Dumaguete's growing outsourcing industry is vastly diversified with services ranging from call centers, publishing, medical transcription, animation, editing, architectural outsourcing, etc. Dumaguete has TeleTech, one of the world's largest call center firms, and SPi, one of the world's leading BPO companies, among its two largest ITES firms. NarraSupport, providing BPO services to the nonprofit sector in the US, is also based in Dumaguete City. The US-based StudentUniverse Corp. operates its first overseas contact center in the city, and Ventus, SPi's sister call center company under ePLDT, also established a call center facility here recently. Aside from these multinational BPO giants, there are other smaller BPO corporations and local outsourcing outfits operating in the city and nearby areas.

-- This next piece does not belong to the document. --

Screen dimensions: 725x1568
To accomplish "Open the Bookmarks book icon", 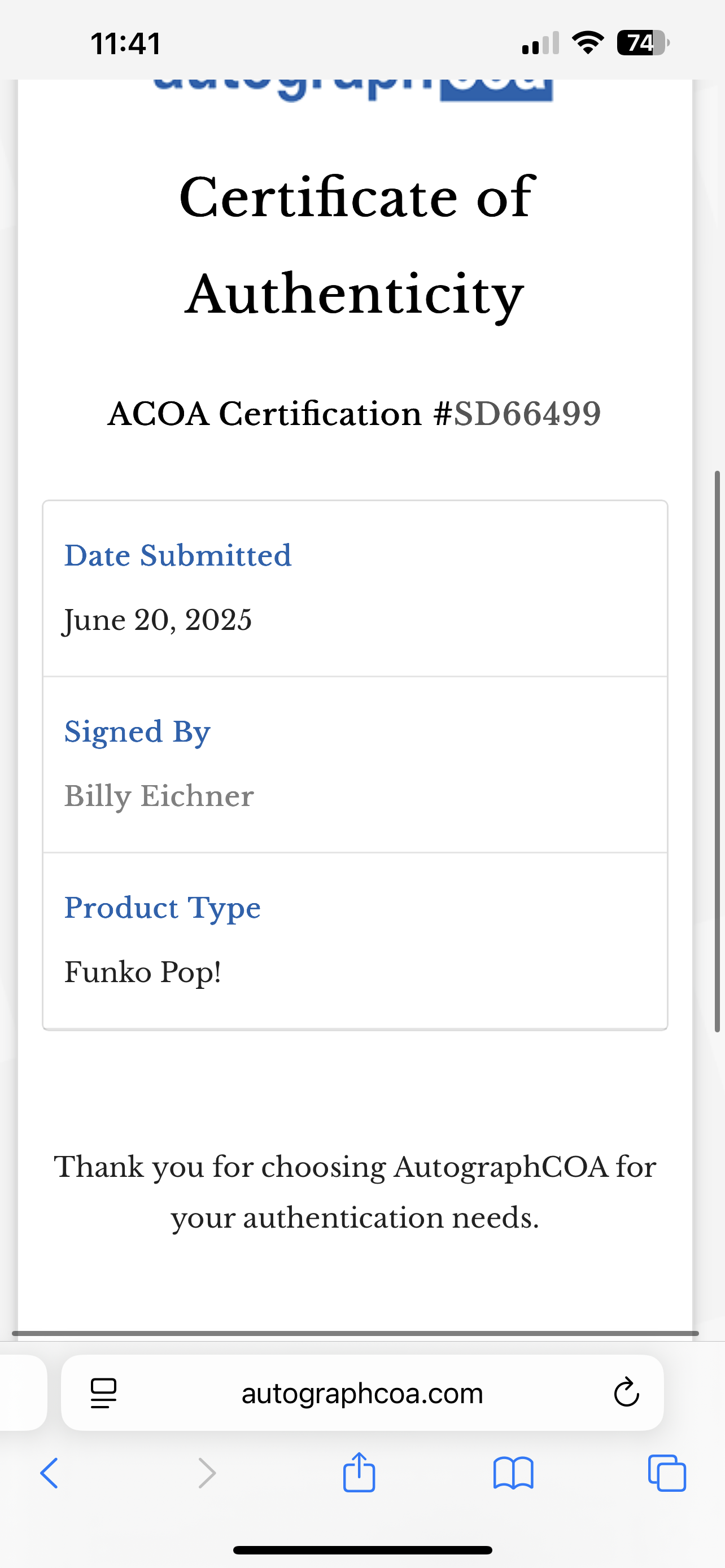I will [x=513, y=1473].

Robinsons Land Corporation, a major mall operator in the Philippines, will open 2010 a new mall located on a 6-hectare lot in Calindagan, south of downtown Dumaguete and inside the Dumaguete Business and IT Park. The latter is a 21 hectare complex being developed in Brgy. Calindagan, masterplanned by the Palafox Associates. Now becoming the new center of commerce in Dumaguete, it is expected to soon overtake the present downtown area in terms of economic activities and prominence. Not to be outdone, SM Prime will open 2011 SM City Dumaguete on a 7-hectare lot in the heart of this university town.
There is also an upsurge in the number of tourists arriving in the City of Dumaguete and nearby areas.
The academe pumps in more than P2 billion of economic activity into the city annually.